Turning from the novels to the essays, one is struck by a continuity of tone. Spark is always emphatic, peremptory, authoritative. “I wouldn’t touch the Bible if it wasn’t interesting in historical, literary, and other ways besides its content,” she tells us. Sometimes the voice is alarmingly close to Jean Brodie’s (“Art and religion first; lastly science. That is the order of the great subjects of life”). Or indeed Mrs. Hawkins’s in A Far Cry from Kensington (“It is my advice to any woman getting married to start, not as you mean to go on, but worse, tougher”). Her many put-downs are always splendid: “of course” Gone with the Wind “is bad art,” she tells us, “but you cannot say fairer than that it is, like our Albert Memorial, impressive.” Or again: “Mrs Gaskell possessed an interesting minor talent. She wrote badly most of the time. In spite of her social zeal it is impossible to take her altogether seriously.”

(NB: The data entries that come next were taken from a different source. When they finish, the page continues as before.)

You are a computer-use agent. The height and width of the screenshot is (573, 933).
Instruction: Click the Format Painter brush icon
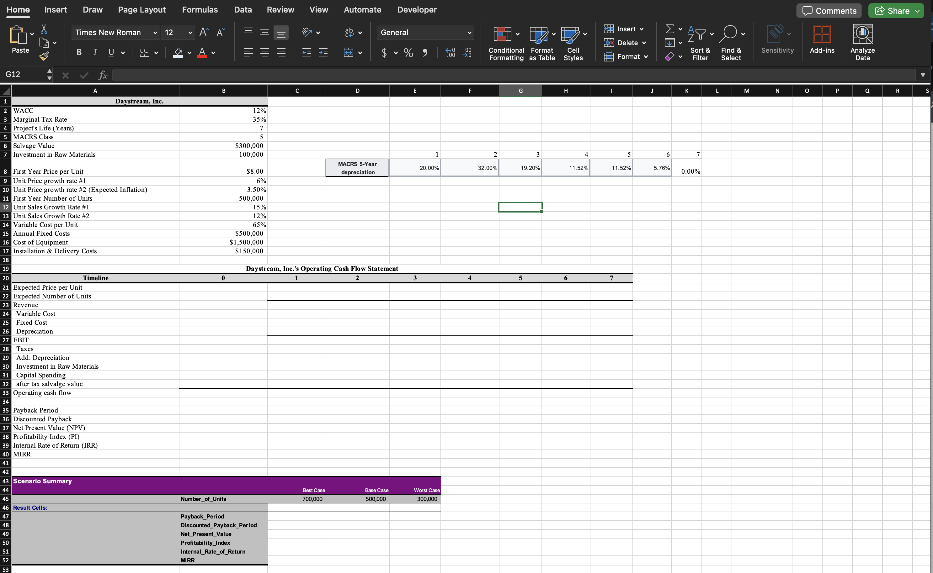pyautogui.click(x=44, y=56)
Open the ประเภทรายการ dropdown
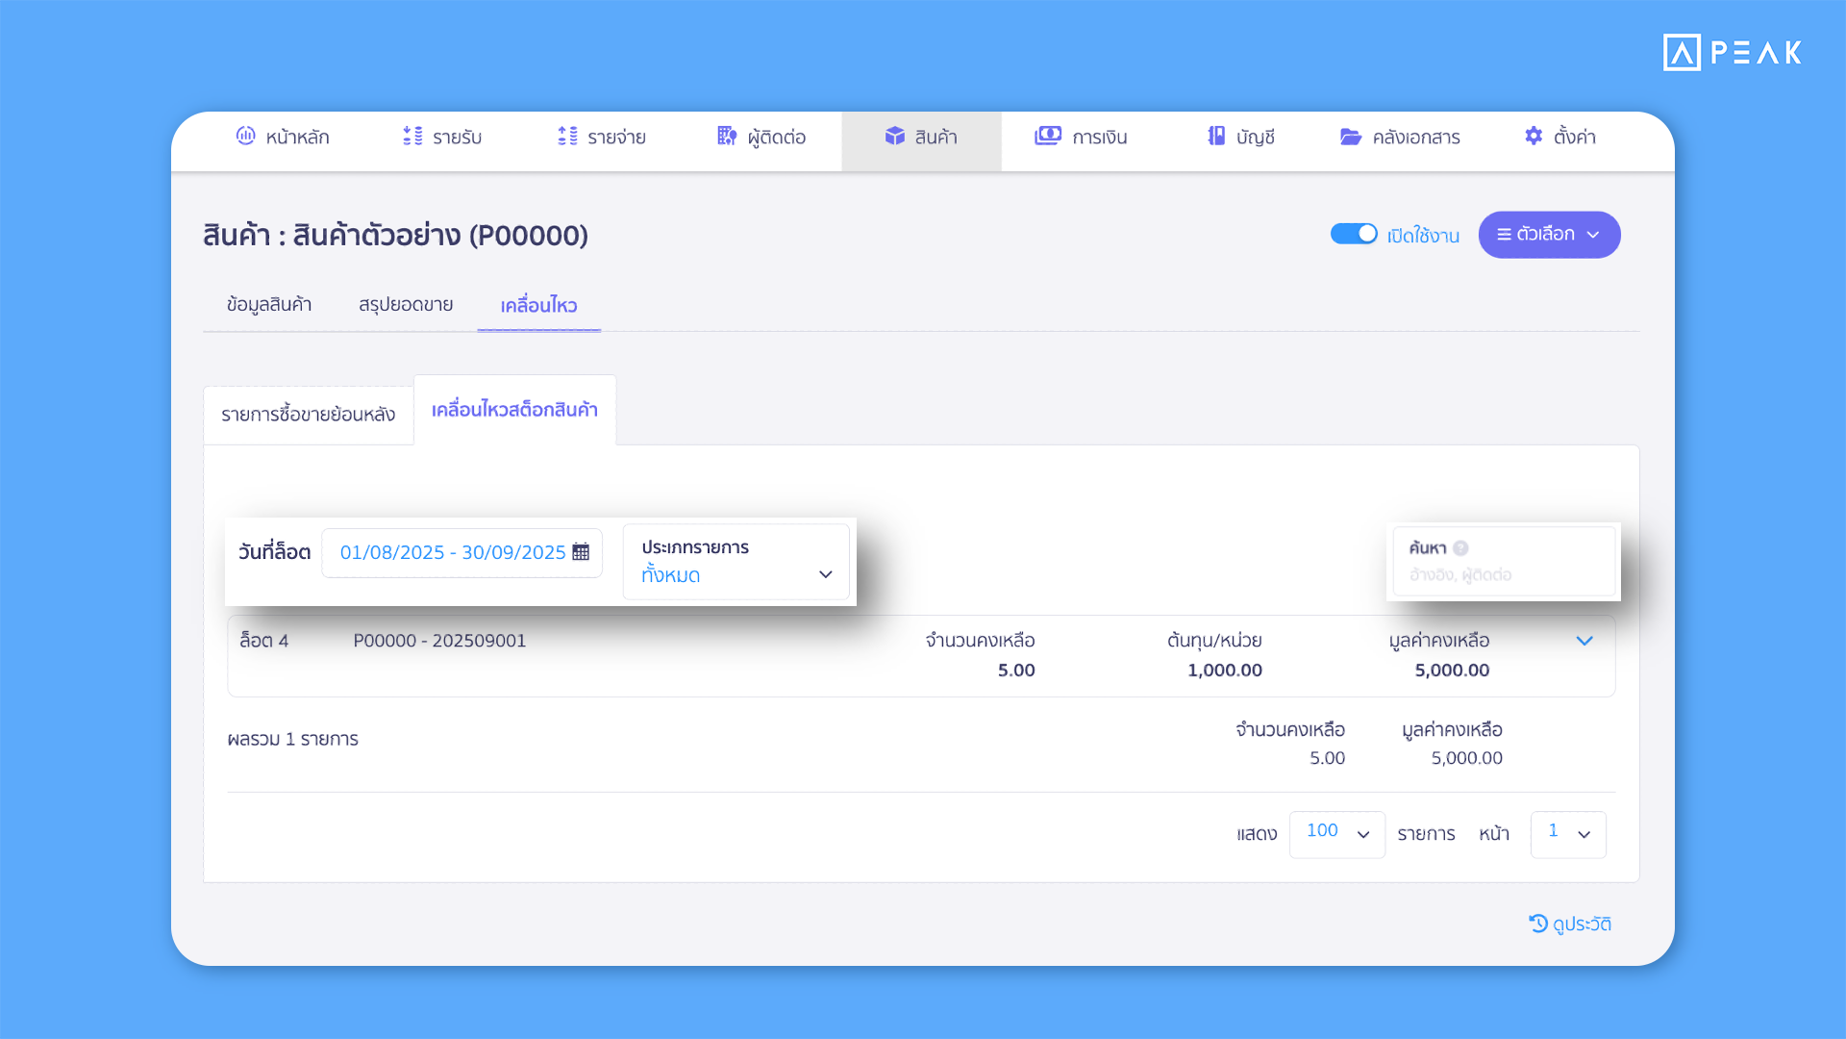The width and height of the screenshot is (1846, 1039). click(736, 562)
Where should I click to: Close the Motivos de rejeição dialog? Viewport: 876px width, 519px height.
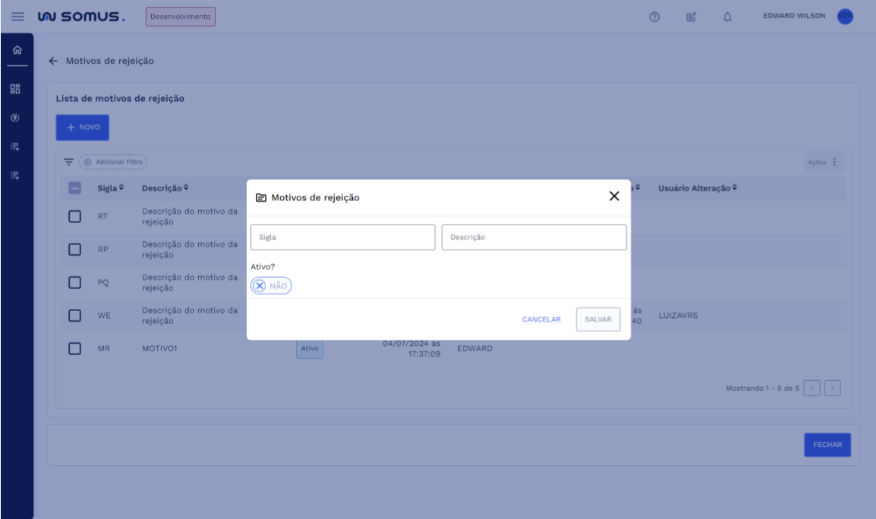[614, 197]
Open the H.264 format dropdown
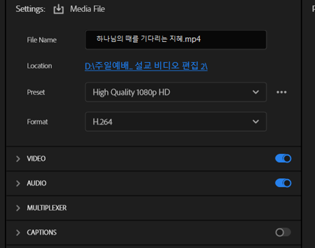Screen dimensions: 315x248 pyautogui.click(x=176, y=122)
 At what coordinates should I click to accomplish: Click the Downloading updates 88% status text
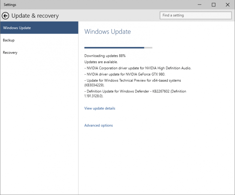click(x=105, y=56)
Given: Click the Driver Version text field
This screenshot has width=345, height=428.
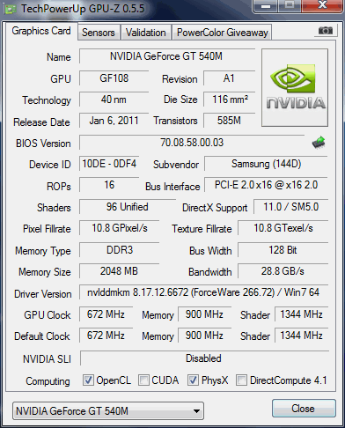Looking at the screenshot, I should (x=203, y=292).
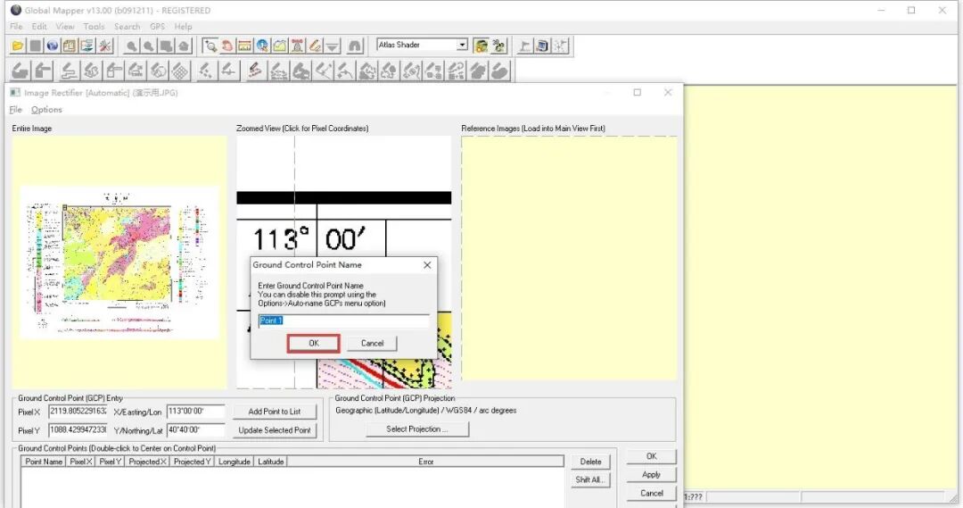The height and width of the screenshot is (508, 963).
Task: Confirm the point name with OK
Action: (x=313, y=343)
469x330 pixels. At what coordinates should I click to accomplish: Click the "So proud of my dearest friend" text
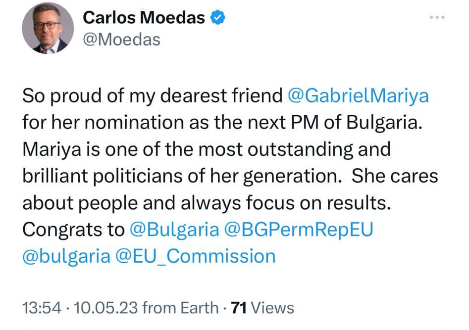tap(152, 96)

Ranging from 1950 to 2003 (she died in 2006), the essays of The Informed Air are organized not chronologically but according to subject, an arrangement made possible by the fact that Spark’s voice and opinions show no change over the years. However, while the essays about writing are embarrassingly but always energetically focused on her own success, a number of travel pieces seem limp and mechanical by comparison, as if the author were doing little more than fulfilling a commission. Only the appraisals of other writers really hold the attention. Mary Shelley, Spark tells us, writes about a man whose fabulous ambition creates a monster that reduces him to “a weak, vacillating figure.” Spark clearly sees the affinity with her own themes. “Was Mary Shelley’s life a failure, then?” she asks, reflecting on how little she produced and few friends she had. It is hard to imagine other critics putting this question. “She would have denied this,” Spark immediately reassures herself.
An essay on the Brontës reverses the normal sympathetic portrayal of them as geniuses condemned to wasting their talents teaching the dull children of the rich, imagining instead what hell it must have been to be tutored by the likes of Charlotte. “Genius,” Spark concludes, “if thwarted, resolves itself in an infinite capacity for inflicting trouble.” Heathcliff is an example: a “moral hypnotist…able to manoeuvre his victims.” Again we are in Sparkian territory.
But she saves her greatest enthusiasm for Georges Simenon. His extraordinarily prolific output, his frank admission that he wrote for money, his complete control over his art and “formidable” self-discipline all attract Spark’s approval; even the fact that he dominated a love triangle for many years and that his daughter, “trapped by her hopeless love for her father,” committed suicide seem part of her admiration. Simenon was “phenomenal.” “He had a Catholic education,” she tells us.